Ser ciudadano, advierte Néstor García Canclini, depende hoy menos de un estatus legal reconocido por el Estado y sus instituciones, que de prácticas sociales y culturales que otorgan sentido a ese pertenecer y dotan de diferencia a sus poseedores. Los talent show cubanos apuntan a subrayar una noción de ciudadanía cultural. También Canclini advierte que, mientras más jóvenes son los habitantes, menos sus identidades tienden a organizarse alrededor de símbolos histórico-territoriales, “los de la memoria patria”, y más alrededor de los símbolos mediáticos de Hollywood, Marvel, Lacoste y Adidas. Los padres no lo entendemos, pero ello opera como lengua franca, como modo de entenderse a partir de elementos comunes. Cuando la última sesión parlamentaria cubana se plantea entre su orden del día una discusión de la programación televisiva para niños y jóvenes, ¿toma tales factores en cuenta?

La homogeneización del consumo cultural global alrededor del producto de las grandes industrias culturales pone en jaque a las culturas locales. A ello, en vez de una práctica de comunicación de vanguardia (que alguna vez empezaba a estar en la televisión nacional: a fines de la década de 1980), se responde con el paliativo nacionalista-arqueológico del folclor. Con ello, se evita imaginar un programa de sociedad futura y se impone un pasado esencializado y sin contradicciones. Subrayar la autoctonía supone un festival de danzón y una orquesta de jóvenes denominada Faílde, o usar estructuras narrativas globales como envoltorios de contenidos nacionales.

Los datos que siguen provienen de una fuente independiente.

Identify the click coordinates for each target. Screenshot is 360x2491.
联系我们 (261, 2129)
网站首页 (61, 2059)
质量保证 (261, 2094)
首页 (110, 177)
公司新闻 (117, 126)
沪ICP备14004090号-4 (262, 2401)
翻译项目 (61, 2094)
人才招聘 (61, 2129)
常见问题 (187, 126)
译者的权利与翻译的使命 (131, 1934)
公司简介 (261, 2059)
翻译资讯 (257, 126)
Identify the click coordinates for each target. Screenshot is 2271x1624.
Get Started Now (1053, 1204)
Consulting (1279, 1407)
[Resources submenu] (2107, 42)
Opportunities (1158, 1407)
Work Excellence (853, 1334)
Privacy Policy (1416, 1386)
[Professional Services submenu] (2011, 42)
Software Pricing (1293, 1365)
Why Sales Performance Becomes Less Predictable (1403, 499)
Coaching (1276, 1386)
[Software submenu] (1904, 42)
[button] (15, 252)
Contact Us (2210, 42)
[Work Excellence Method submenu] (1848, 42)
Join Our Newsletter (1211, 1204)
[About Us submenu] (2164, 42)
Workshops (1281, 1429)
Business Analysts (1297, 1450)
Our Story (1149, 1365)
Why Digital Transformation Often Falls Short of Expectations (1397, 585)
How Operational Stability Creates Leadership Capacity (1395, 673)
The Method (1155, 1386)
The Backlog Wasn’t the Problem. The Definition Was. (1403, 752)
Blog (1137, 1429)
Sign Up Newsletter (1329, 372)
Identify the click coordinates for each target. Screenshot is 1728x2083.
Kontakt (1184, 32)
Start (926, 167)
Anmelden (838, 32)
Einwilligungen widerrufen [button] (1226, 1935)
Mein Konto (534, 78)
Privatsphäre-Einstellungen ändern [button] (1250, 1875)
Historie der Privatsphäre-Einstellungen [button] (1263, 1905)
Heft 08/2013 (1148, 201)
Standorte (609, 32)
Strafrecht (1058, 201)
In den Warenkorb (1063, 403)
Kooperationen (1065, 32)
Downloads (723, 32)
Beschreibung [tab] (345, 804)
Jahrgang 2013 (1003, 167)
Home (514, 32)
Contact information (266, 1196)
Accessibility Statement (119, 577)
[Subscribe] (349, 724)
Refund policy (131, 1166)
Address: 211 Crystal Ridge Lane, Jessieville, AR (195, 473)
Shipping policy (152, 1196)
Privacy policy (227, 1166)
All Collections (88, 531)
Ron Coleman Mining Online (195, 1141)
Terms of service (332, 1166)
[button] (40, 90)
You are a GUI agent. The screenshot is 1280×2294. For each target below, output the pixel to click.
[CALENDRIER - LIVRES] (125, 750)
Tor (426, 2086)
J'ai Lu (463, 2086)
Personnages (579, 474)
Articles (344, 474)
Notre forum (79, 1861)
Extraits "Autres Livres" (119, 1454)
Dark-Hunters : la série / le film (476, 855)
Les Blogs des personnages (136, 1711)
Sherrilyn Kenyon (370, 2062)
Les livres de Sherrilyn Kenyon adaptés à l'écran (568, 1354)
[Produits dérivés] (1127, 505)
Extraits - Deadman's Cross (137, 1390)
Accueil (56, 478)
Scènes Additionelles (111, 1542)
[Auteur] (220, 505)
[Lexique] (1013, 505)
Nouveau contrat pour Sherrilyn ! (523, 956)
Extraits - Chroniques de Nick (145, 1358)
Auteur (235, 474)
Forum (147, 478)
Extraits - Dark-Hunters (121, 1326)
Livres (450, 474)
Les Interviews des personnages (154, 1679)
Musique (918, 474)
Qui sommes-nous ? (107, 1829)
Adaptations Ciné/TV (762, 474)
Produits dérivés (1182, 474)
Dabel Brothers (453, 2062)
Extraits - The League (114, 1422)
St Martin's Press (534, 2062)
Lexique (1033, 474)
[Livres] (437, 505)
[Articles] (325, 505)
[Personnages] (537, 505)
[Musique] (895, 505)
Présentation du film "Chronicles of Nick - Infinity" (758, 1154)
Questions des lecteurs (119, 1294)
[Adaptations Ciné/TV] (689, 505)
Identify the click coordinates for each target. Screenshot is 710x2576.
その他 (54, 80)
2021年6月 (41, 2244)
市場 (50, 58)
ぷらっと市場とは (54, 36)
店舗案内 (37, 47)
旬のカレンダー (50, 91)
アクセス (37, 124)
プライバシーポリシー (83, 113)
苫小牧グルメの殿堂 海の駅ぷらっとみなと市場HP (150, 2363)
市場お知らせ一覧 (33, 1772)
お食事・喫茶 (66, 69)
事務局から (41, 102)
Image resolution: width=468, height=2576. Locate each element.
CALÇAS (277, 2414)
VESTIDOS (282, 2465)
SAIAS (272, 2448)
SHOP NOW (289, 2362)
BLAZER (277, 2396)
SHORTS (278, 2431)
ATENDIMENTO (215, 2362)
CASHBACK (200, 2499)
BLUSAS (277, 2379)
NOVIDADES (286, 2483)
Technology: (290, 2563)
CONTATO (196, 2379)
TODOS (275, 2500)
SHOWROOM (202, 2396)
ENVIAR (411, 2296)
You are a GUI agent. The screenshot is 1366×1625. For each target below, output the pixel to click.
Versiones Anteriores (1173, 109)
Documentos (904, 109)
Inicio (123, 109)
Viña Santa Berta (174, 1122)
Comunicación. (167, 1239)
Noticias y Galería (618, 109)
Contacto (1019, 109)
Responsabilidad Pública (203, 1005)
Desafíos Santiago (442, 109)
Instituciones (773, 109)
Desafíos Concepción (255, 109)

Lo curioso es que en América Latina ha habido proyectos culturales alternativos exitosos, como el programa Filosofía para todos, entre muchos del Canal Encuentro argentino, y la señal para niños Paka Paka. En Cuba, no obstante, seguimos a la saga en la invención de formas televisivas que den cauce a la autenticidad cultural. Vuelvo al complejo de contradicción que mencioné al inicio: es impensable llevar un pulóver del Che Guevara en un acto de campaña del Partido Republicano, al igual que no cabe una gorra de la US Navy en un Primero de Mayo.